ENTRY OF THe. U.S.S.R. INTO THE WAR

268.

The German Declaration of War on the U.S.S.R.

18

VERY URGENT STATE SECRET

By radio

Berlin, June 21, 1941.

For the Ambassador personally.

1) Upon receipt of this telegram, all of the cipher material still there is to be destroyed. The radio set is to be put out of commission.

2) Please inform Herr Molotov at once that you have an urgent communication to make to him and would therefore like to call on him immediately. Then please make the following declaration to him.

"The Soviet Ambassador in Berlin is receiving at this hour from the Reich Minister for Foreign Affairs a memorandum giving in detail the facts which are briefly summarized as follows:

"I. In 1939 the Government of the Reich, putting aside grave objections arising out of the contradiction between National Socialism and Bolshevism, undertook to arrive at an understanding with Soviet Russia.
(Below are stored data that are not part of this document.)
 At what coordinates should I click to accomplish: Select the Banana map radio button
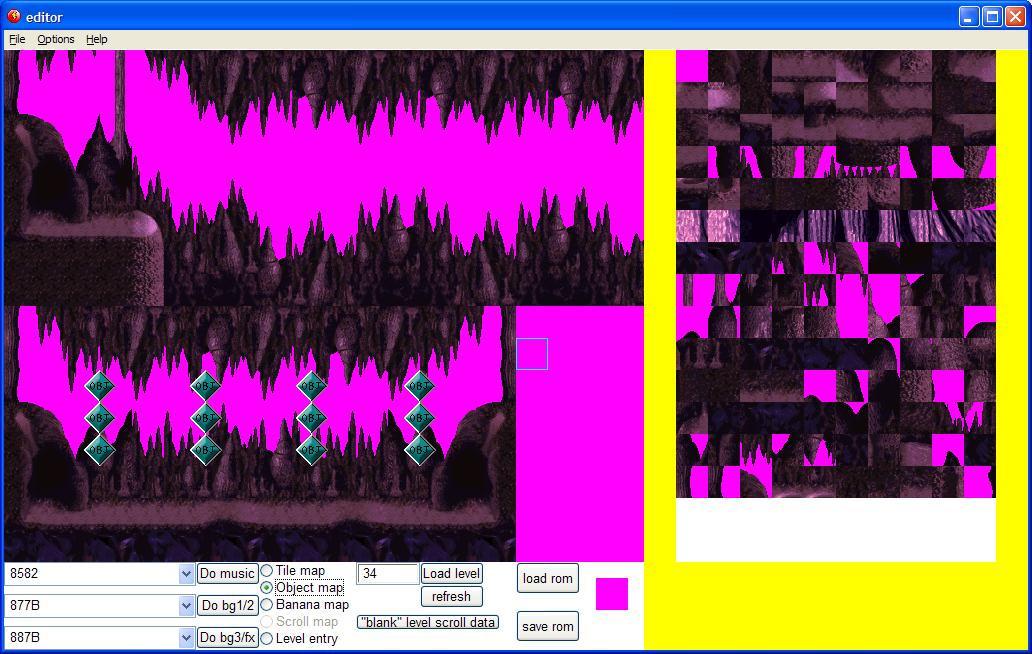point(266,604)
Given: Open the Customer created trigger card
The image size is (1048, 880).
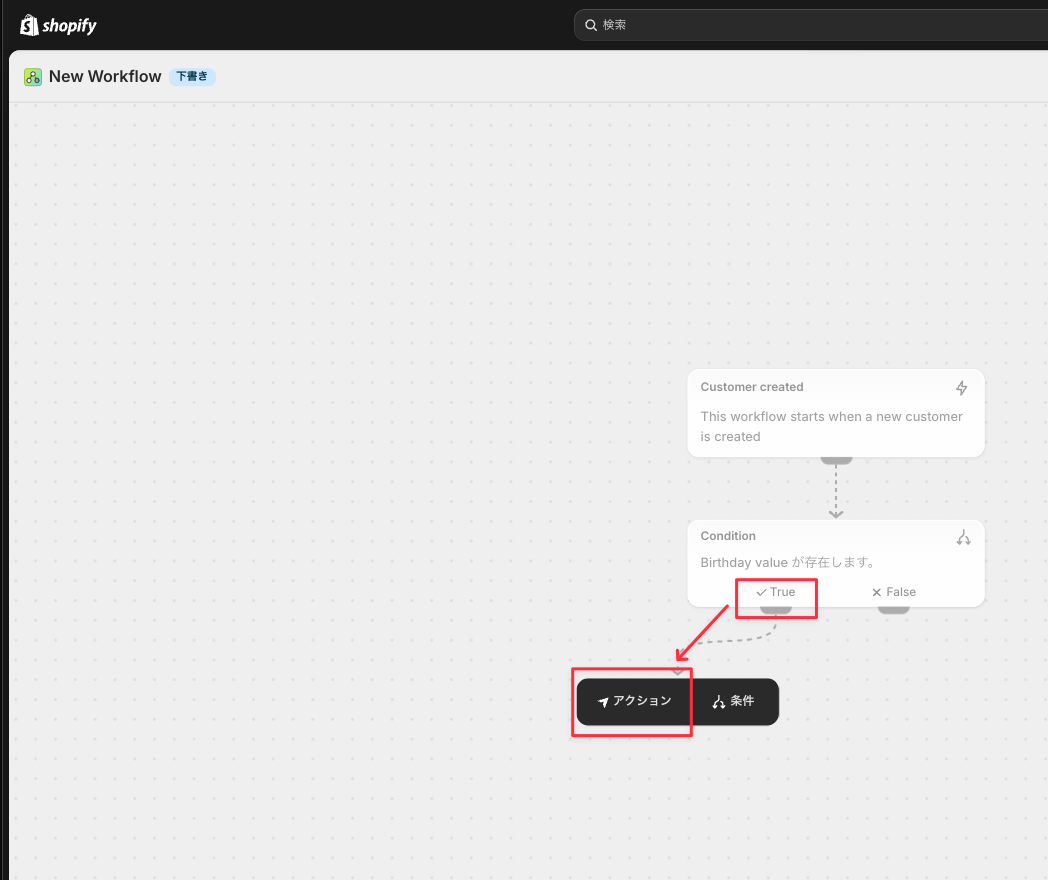Looking at the screenshot, I should (836, 413).
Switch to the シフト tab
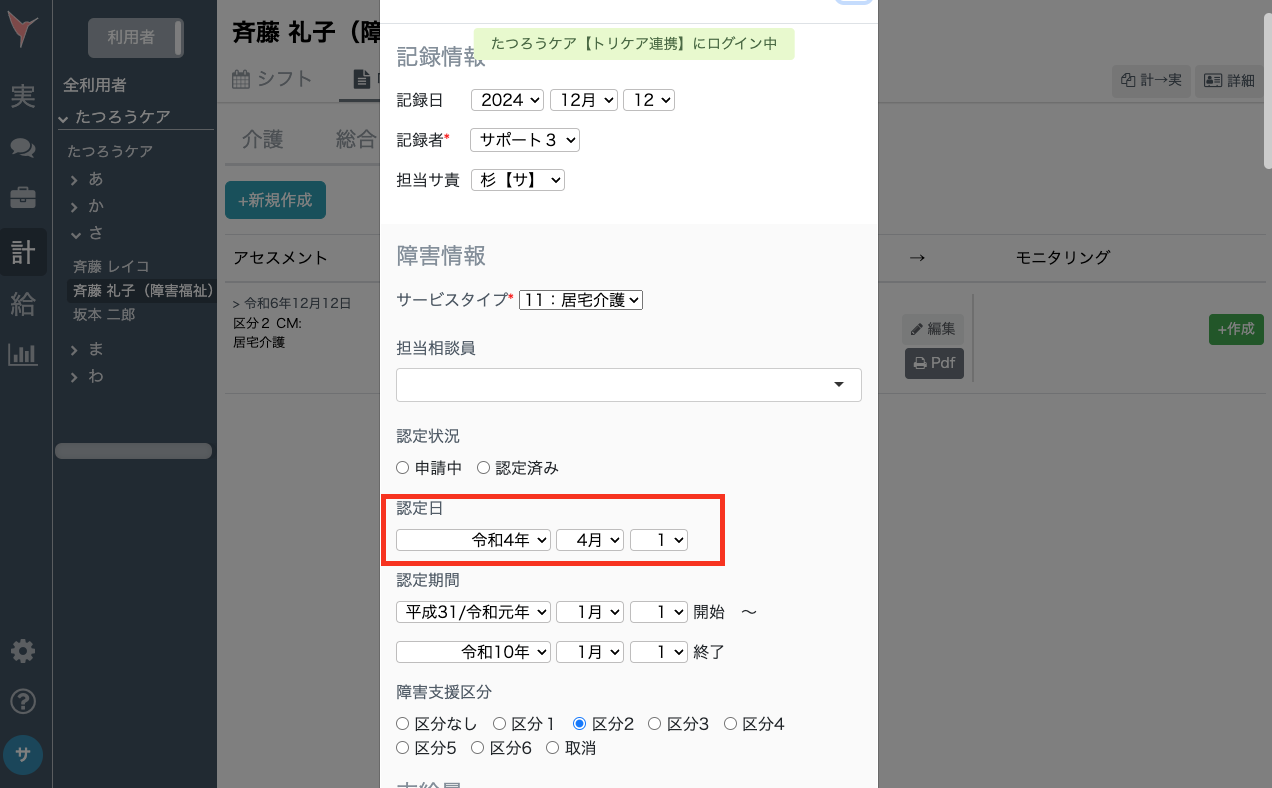The image size is (1272, 788). (272, 79)
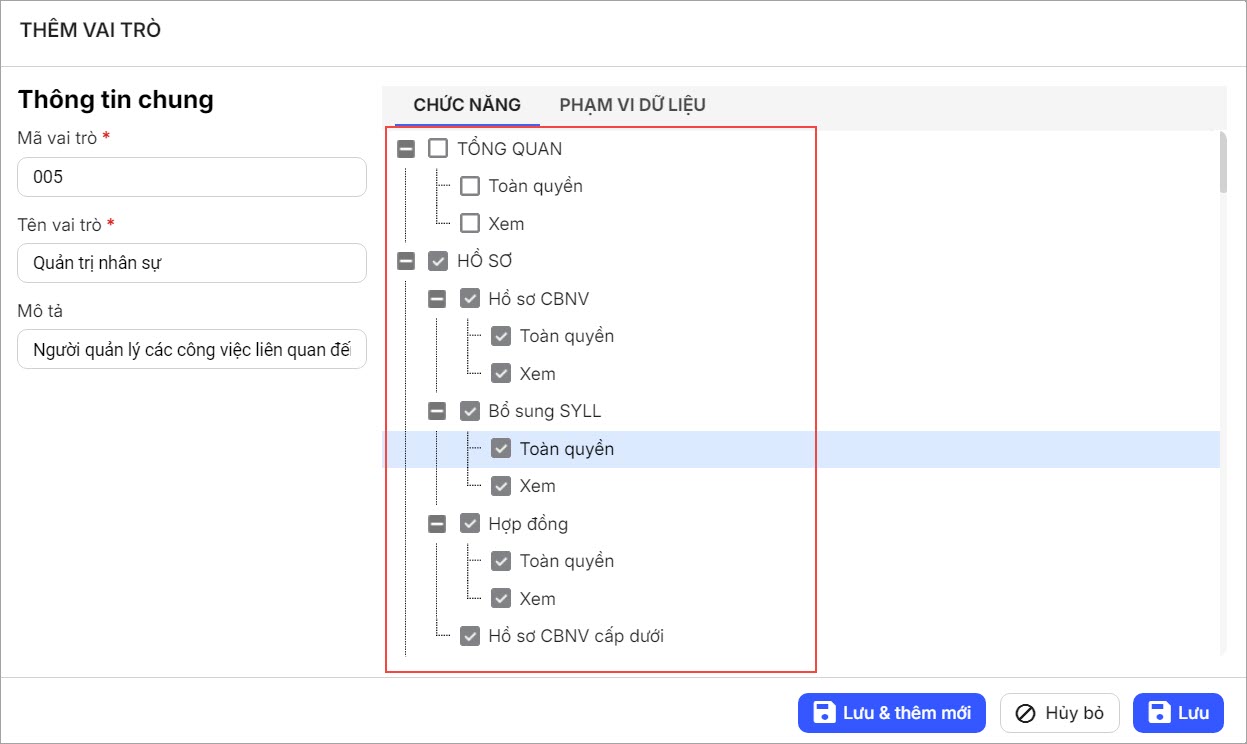This screenshot has width=1247, height=744.
Task: Collapse the Hợp đồng node
Action: [x=437, y=524]
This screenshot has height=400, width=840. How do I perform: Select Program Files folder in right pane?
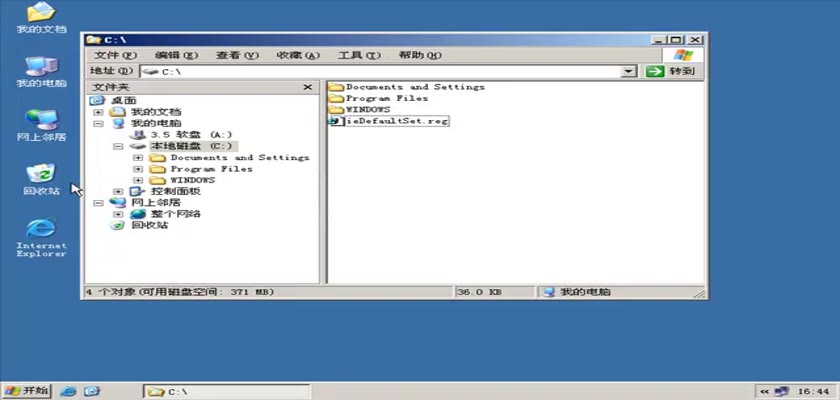(x=386, y=98)
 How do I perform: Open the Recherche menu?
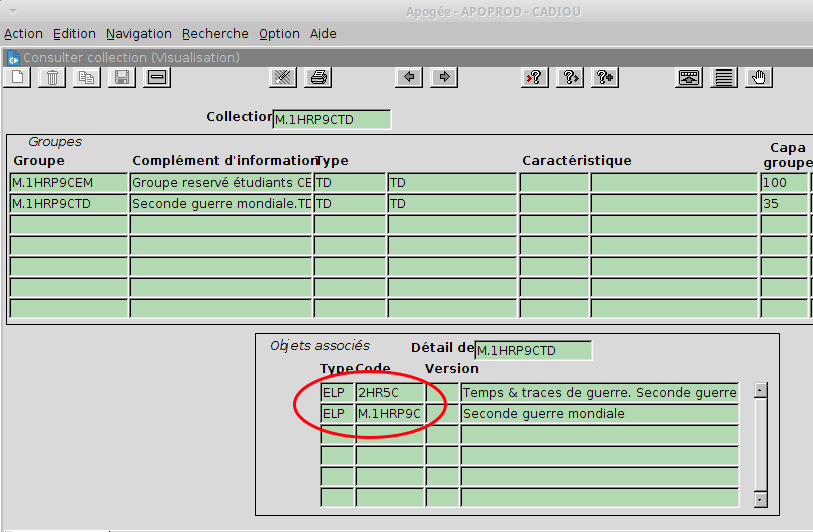pyautogui.click(x=214, y=34)
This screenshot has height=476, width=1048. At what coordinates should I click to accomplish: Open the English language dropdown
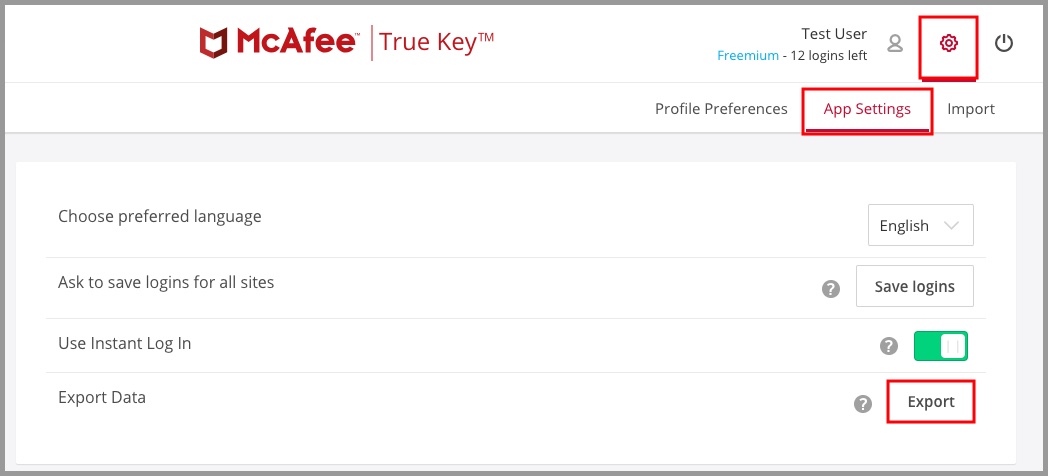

Under the treaties of August 23 and September 28, 1939, the Government of the Reich effected a general reorientation of its policy toward the U.S.S.R. and thenceforth adopted a cordial attitude toward the Soviet Union. This policy of goodwill brought the Soviet Union great. advantages in the field of foreign policy.

"The Government of the Reich therefore felt entitled to assume that thenceforth both nations, while respecting each other’s regime and not interfering in the internal affairs of the other partner, would arrive at good, lasting, neighborly relations. Unfortunately it soon became evident that the Government of the Reich had been entirely mistaken in this assumption.

"II. Soon after the conclusion of the German-Russian treaties, the Comintern resumed its subversive activity against Germany, with the official Soviet-Russian representatives giving assistance. Sabotage, terrorism, and espionage in preparation for war were demonstrably carried out on a large scale. In all the countries bordering on Germany and in the territories occupied by German troops, anti-German feeling was aroused and the German attempt to set up a stable order in Europe was combatted. Yugoslavia was gladly offered arms against Germany by the Soviet Russian Chief-of-Staff, as proved by documents found in Belgrade. The declarations made by the U.S.S.R. on conclusion of the treaties with Germany, regarding her intention to collaborate with Germany, thus stood revealed as deliberate misrepresentation and deceit and the conclusion of the treaties themselves as a tactical maneuver for obtaining arrangements favorable to Russia. The guiding principle remained the weakening of the non-Bolshevist countries in order the more easily to demoralize them and, at a given time, to crush them.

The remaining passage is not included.